::: Text passage

The journey of Pelsaert in the Batavia in 1629 is also marked. Batavia departed Texel in the Netherlands in October 1628 and had a troubled journey round the Cape of Good Hope. A VOC official, Jeronimus Cornelisz, and the ship's skipper, Ariaen Jacobsz, hatched a munity against Pelsaert, the merchant in command of the ship. The mutiny failed, but the Batavia ran aground in Western Australia in June 1629. Pelsaert sailed for Batavia, on the island of Java, in the ship's boat to get help. Four months later Pelsaert returned to a grisly scene. Cornelisz had seized control and set up a tyrannical government. He and his supporters killed over 100 people. Pelsaert tried the mutineers and executed some of them on Seal Island. He returned to Batavia, where he was blamed for a lack of authority and stripped of his assets.
A less grim reminder of a historical event is the route of the Chevalier de Chaumont. The Chevalier led the first French embassy to Siam, arriving in 1685. They returned the two Siamese diplomats who had visited the court of Louis XIV in 1684. Chaumont eventually gained fame as a travel writer, but as a diplomat he failed to convert the Siamese King to Catholicism or to secure lucrative trade deals.
De L'Isle, Covens, and Mortier
Guillaume De L'Isle (1675-1726) is probably the greatest figure in French cartography. Having learned geography from his father Claude, by the age of eight or nine he could draw maps to demonstrate ancient history. He studied mathematics and astronomy under Cassini, from whom he received a superb grounding in scientific cartography-the hallmark of his work. His first atlas was published in ca. 1700. In 1702 he was elected a member of the Academie Royale des Sciences and in 1718 he became Premier Geographe du Roi.

::::::
::: Record extracts

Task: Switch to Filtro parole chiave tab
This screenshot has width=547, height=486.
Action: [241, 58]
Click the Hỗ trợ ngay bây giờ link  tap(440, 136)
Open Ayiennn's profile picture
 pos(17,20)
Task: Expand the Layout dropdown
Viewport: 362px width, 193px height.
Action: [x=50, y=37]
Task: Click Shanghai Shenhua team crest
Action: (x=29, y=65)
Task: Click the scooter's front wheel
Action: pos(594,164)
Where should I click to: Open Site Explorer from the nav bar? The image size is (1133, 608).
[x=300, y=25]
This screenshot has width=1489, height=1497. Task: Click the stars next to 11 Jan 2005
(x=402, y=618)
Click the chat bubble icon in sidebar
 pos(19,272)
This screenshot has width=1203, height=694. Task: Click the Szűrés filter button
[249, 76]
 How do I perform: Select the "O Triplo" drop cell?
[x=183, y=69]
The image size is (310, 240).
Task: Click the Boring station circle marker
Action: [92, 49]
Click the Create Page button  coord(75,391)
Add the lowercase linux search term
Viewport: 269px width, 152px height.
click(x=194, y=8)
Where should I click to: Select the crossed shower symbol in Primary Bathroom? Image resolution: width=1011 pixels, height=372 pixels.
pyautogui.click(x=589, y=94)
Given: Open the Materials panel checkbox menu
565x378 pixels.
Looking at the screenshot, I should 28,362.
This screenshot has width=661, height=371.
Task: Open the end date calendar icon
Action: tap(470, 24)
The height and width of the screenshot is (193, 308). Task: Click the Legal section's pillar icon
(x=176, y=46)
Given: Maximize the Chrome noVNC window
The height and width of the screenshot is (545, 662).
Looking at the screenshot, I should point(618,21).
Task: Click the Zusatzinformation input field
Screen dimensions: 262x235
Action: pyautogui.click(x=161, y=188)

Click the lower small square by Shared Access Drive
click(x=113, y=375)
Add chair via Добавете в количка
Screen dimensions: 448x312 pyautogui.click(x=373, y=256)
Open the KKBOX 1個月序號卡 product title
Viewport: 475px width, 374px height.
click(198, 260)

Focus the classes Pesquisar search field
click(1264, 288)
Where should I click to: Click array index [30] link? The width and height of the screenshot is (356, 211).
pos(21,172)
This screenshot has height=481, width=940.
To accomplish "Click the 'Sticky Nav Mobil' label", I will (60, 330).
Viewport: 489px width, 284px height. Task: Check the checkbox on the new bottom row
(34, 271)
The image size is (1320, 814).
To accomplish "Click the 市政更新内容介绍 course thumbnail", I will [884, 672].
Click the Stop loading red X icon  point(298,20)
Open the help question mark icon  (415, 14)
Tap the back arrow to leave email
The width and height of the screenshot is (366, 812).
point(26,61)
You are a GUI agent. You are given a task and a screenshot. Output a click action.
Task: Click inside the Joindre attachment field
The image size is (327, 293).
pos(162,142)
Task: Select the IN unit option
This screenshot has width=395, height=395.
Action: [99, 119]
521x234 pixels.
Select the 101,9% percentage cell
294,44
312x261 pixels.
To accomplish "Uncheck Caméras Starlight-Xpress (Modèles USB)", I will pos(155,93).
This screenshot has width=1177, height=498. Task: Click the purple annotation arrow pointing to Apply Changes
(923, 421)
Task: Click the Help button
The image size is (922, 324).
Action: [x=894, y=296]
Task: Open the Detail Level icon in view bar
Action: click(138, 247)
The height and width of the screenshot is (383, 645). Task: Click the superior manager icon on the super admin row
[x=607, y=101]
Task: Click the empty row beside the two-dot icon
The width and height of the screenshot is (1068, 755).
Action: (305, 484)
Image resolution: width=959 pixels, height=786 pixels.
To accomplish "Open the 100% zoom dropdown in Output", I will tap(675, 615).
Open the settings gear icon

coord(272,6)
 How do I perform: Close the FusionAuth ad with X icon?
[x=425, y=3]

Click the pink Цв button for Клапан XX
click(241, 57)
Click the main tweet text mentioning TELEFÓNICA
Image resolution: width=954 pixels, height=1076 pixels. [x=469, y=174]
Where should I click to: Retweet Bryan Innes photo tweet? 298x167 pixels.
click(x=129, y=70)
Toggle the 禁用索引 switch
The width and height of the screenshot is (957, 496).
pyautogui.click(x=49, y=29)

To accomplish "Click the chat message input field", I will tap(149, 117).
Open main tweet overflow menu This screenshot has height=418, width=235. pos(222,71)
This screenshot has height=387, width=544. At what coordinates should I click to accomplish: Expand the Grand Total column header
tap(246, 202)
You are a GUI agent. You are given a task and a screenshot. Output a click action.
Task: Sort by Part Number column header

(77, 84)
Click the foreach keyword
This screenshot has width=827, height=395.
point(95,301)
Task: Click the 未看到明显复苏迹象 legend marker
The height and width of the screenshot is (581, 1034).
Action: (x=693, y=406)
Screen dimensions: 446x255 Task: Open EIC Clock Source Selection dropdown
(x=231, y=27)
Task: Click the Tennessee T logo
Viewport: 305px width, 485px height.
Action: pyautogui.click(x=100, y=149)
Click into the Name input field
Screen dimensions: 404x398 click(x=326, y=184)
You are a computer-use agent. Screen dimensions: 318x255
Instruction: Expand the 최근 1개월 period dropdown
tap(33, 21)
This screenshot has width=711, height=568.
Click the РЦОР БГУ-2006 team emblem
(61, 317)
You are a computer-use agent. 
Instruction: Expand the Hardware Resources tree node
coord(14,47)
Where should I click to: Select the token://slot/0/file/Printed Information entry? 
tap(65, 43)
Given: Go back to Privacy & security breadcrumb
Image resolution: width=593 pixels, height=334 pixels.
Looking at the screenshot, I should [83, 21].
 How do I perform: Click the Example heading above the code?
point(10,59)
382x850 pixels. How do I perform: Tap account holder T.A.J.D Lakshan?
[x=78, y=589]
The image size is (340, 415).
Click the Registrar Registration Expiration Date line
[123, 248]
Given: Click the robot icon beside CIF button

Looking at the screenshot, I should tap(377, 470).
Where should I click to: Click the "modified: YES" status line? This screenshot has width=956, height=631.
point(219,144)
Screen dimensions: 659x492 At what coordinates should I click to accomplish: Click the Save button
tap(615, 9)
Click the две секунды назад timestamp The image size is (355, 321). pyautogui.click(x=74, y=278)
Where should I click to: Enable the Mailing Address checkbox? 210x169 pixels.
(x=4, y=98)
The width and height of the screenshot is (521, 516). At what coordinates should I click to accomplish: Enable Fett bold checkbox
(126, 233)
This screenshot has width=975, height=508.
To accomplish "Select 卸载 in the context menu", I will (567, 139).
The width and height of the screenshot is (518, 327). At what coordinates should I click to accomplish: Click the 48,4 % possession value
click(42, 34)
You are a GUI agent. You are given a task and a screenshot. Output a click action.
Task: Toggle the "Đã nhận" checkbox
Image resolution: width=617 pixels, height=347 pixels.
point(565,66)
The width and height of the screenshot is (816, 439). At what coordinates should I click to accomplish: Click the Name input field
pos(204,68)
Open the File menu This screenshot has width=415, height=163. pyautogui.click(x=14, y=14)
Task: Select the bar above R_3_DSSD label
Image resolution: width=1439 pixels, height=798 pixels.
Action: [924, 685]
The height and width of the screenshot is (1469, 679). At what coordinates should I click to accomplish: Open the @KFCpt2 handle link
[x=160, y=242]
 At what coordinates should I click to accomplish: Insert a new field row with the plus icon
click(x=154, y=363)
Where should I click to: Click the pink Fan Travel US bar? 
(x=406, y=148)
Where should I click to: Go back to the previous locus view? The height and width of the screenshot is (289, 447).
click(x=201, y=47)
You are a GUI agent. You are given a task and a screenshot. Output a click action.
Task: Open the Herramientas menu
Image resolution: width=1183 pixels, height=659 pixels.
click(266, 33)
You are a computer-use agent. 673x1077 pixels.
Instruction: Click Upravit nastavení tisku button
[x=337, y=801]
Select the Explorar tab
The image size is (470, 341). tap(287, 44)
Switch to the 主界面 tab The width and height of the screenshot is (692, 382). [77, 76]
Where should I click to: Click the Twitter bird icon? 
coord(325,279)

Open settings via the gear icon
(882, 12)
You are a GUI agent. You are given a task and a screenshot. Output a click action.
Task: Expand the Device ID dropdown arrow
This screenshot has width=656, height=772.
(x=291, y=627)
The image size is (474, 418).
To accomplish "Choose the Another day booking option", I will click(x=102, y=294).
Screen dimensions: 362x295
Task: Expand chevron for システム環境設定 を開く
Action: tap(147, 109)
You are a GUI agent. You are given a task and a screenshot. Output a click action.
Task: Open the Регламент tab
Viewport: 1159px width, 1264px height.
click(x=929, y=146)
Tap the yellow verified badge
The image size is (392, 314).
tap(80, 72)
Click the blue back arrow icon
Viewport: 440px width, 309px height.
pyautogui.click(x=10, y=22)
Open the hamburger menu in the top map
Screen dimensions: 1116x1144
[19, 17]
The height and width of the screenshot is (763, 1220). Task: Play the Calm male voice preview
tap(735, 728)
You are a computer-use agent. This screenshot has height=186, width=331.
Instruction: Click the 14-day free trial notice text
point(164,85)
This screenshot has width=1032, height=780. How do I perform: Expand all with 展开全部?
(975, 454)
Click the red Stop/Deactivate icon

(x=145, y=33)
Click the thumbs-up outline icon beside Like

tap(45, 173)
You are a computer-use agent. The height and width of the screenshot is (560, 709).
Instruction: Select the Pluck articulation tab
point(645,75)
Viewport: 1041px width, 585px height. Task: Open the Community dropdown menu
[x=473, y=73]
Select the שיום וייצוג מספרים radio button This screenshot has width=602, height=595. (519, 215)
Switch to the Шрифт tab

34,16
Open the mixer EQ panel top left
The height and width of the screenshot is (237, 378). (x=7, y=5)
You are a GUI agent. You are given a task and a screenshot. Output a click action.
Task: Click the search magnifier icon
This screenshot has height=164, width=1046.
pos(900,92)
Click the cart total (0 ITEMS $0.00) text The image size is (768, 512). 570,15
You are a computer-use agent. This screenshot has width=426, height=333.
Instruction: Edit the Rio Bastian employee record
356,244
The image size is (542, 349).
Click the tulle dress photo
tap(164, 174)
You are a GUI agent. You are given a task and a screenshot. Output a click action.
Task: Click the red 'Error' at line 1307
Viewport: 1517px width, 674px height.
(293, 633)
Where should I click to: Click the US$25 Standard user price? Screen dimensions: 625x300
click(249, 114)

::::::

** Work request 1 **
In the text on the Batavia voyage and Guillaume De L'Isle, in what year did De L'Isle become Premier Geographe du Roi?
** Work request 2 **
Carry on the text on the Batavia voyage and Guillaume De L'Isle from its final sentence.

** Answer area 1 **
1718

** Answer area 2 **
De L'Isle's work was important as marking a transition from the maps of the Dutch school, which were highly decorative and artistically-orientated, to a more scientific approach. He reduced the importance given to the decorative elements in maps, and emphasized the scientific base on which they were constructed. His maps of the newly explored parts of the world reflect the most up-to-date information available and did not contain fanciful detail in the absence of solid information. It can be fairly said that he was truly the father of the modern school of cartography at the commercial level.
De L'Isle also played a prominent part in the recalculation of latitude and longitude, based on the most recent celestial observations. His major contribution was in collating and incorporating this latitudinal and longitudinal information in his maps, setting a new standard of accuracy, quickly followed by many of his contemporaries. Guillaume De L'Isle's work was widely copied by other mapmakers of the period, including Chatelain, Covens & Mortier, and Albrizzi.
Covens & Mortier was an Amsterdam publishing company that was in business from 1721 to 1866. Pierre Mortier (1661-1711) was an engraver and mapmaker born in Leiden. Mortier was in Paris from 1681 to 1685 and secured the right to publish French maps in Amsterdam. His son, Cornelis (1699-1783), joined forces with Johannes Covens I (1697-1774). The partnership accumulated a huge reserve of maps to sell from Johannes Janssonius, Nicolas Sanson, and, of course, Guillaume De L'Isle, which they reissued frequently.